From the line below that contains "Viewport: 754px width, 445px height." to the line that contains "Select ERP Thetis in Ressources list", repeat every line exactly, both ends included, and nothing else.

**Data for review:**
____________________

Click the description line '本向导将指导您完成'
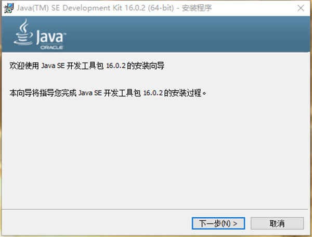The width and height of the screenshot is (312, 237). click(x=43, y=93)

____________________

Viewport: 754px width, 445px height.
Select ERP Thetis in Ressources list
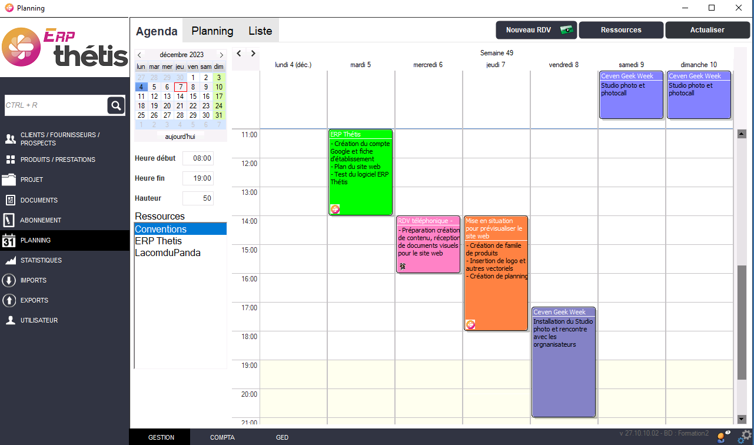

____________________

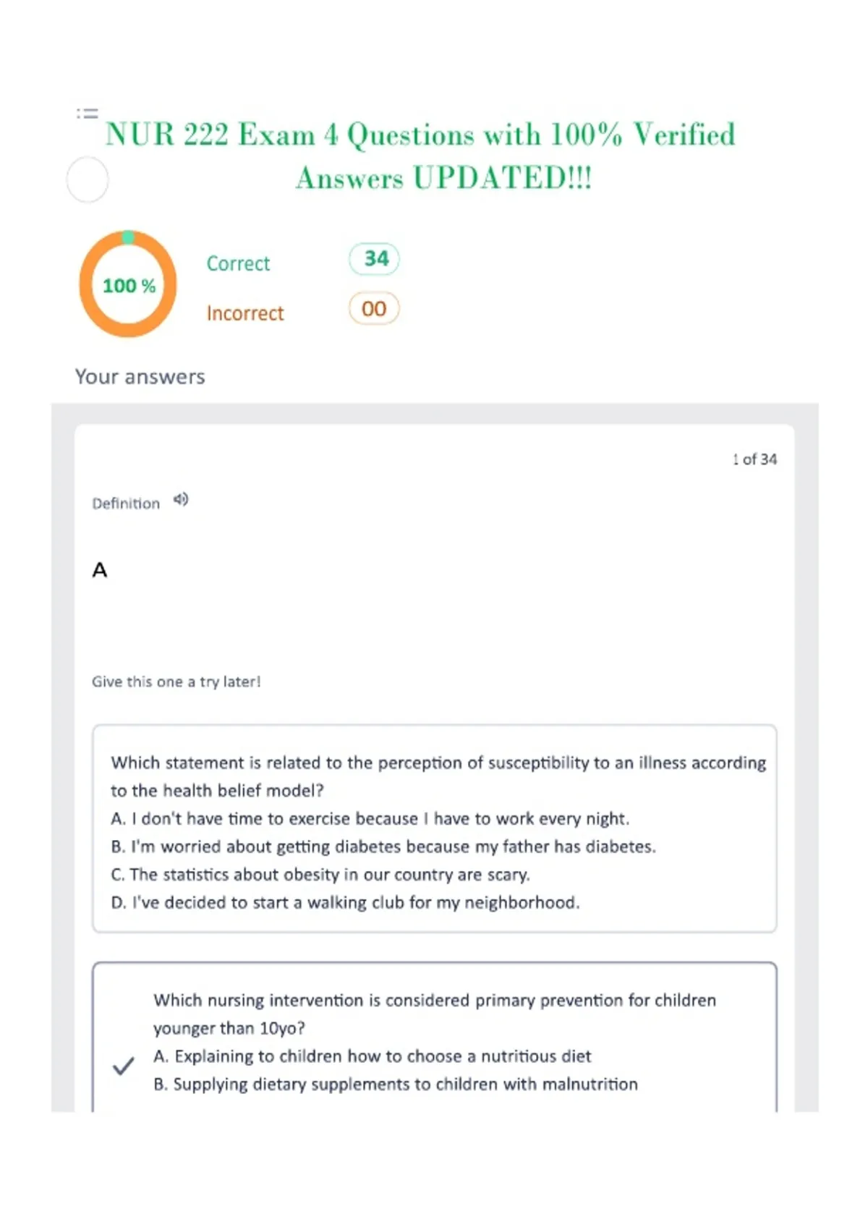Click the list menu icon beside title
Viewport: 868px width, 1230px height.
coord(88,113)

____________________

**Your response:**
Viewport: 754px width, 445px height.
Select ERP Thetis in Ressources list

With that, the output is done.